* **Work order**
What you return should match every entry, character for character.

* **Supplied data**
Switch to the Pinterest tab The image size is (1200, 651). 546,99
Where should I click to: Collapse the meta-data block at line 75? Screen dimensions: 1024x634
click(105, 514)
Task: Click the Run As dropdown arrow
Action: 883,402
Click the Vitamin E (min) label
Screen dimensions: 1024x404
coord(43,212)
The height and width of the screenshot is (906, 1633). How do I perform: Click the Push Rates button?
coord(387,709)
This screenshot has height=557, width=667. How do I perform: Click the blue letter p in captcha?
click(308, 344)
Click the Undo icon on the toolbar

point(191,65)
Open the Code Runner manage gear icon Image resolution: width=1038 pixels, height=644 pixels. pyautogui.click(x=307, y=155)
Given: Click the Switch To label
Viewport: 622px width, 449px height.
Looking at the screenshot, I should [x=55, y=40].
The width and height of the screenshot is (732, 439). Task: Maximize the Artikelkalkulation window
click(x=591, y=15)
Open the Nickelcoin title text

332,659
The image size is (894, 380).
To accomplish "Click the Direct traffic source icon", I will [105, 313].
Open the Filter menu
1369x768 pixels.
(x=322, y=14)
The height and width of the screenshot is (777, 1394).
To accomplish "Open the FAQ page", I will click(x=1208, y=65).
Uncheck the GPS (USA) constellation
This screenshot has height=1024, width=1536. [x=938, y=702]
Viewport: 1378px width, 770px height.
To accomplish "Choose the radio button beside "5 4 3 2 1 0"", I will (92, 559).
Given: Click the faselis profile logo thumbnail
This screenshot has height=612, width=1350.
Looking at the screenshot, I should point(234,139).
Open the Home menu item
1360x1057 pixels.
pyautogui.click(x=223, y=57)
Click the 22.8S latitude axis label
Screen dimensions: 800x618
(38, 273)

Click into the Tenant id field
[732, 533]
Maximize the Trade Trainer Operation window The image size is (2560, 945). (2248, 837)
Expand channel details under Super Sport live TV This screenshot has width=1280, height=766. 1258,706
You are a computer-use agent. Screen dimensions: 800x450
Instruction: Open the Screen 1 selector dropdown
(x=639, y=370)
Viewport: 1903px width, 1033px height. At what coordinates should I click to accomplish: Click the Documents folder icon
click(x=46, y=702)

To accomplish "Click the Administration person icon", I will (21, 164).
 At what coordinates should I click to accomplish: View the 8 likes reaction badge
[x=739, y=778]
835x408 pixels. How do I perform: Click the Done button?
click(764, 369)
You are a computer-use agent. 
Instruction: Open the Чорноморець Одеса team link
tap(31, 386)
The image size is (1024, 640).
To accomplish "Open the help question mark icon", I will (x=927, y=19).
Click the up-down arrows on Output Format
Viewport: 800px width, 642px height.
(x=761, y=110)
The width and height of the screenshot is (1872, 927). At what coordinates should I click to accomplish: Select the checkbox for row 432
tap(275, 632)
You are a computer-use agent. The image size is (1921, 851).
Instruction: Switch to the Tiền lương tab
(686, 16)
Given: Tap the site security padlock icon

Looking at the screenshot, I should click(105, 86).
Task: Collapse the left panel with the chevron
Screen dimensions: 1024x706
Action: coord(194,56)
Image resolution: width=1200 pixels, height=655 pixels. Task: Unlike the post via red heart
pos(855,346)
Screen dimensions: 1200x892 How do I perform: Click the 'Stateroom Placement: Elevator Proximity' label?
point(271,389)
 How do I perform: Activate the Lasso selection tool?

* **Task response**
Switch to the Pinterest tab The image size is (1200, 651). 546,99
Where should I click to: Collapse the meta-data block at line 75? Screen dimensions: 1024x634
click(105, 514)
Task: Click the Run As dropdown arrow
Action: 883,402
Click the Vitamin E (min) label
Screen dimensions: 1024x404
coord(43,212)
The height and width of the screenshot is (906, 1633). How do I perform: Click the Push Rates button?
coord(387,709)
This screenshot has height=557, width=667. How do I perform: Click the blue letter p in captcha?
click(308, 344)
Click the Undo icon on the toolbar

point(191,65)
Open the Code Runner manage gear icon Image resolution: width=1038 pixels, height=644 pixels. pyautogui.click(x=307, y=155)
Given: Click the Switch To label
Viewport: 622px width, 449px height.
Looking at the screenshot, I should [x=55, y=40].
The width and height of the screenshot is (732, 439). Task: Maximize the Artikelkalkulation window
click(x=591, y=15)
Open the Nickelcoin title text

332,659
The image size is (894, 380).
To accomplish "Click the Direct traffic source icon", I will [105, 313].
Open the Filter menu
1369x768 pixels.
(x=322, y=14)
The height and width of the screenshot is (777, 1394).
To accomplish "Open the FAQ page", I will click(x=1208, y=65).
Uncheck the GPS (USA) constellation
This screenshot has height=1024, width=1536. [x=938, y=702]
Viewport: 1378px width, 770px height.
To accomplish "Choose the radio button beside "5 4 3 2 1 0"", I will (92, 559).
Given: Click the faselis profile logo thumbnail
This screenshot has height=612, width=1350.
Looking at the screenshot, I should point(234,139).
Open the Home menu item
1360x1057 pixels.
pyautogui.click(x=223, y=57)
Click the 22.8S latitude axis label
Screen dimensions: 800x618
(38, 273)

Click into the Tenant id field
[732, 533]
Maximize the Trade Trainer Operation window The image size is (2560, 945). (2248, 837)
Expand channel details under Super Sport live TV This screenshot has width=1280, height=766. 1258,706
You are a computer-use agent. Screen dimensions: 800x450
Instruction: Open the Screen 1 selector dropdown
(x=639, y=370)
Viewport: 1903px width, 1033px height. At what coordinates should I click to accomplish: Click the Documents folder icon
click(x=46, y=702)

To accomplish "Click the Administration person icon", I will (21, 164).
 At what coordinates should I click to accomplish: View the 8 likes reaction badge
[x=739, y=778]
835x408 pixels. How do I perform: Click the Done button?
click(764, 369)
You are a computer-use agent. 
Instruction: Open the Чорноморець Одеса team link
tap(31, 386)
The image size is (1024, 640).
To accomplish "Open the help question mark icon", I will (x=927, y=19).
Click the up-down arrows on Output Format
Viewport: 800px width, 642px height.
(x=761, y=110)
The width and height of the screenshot is (1872, 927). At what coordinates should I click to accomplish: Select the checkbox for row 432
tap(275, 632)
You are a computer-use agent. The image size is (1921, 851).
Instruction: Switch to the Tiền lương tab
(686, 16)
Given: Tap the site security padlock icon

Looking at the screenshot, I should click(105, 86).
Task: Collapse the left panel with the chevron
Screen dimensions: 1024x706
Action: coord(194,56)
Image resolution: width=1200 pixels, height=655 pixels. Task: Unlike the post via red heart
pos(855,346)
Screen dimensions: 1200x892 How do I perform: Click the 'Stateroom Placement: Elevator Proximity' label?
point(271,389)
 How do I perform: Activate the Lasso selection tool?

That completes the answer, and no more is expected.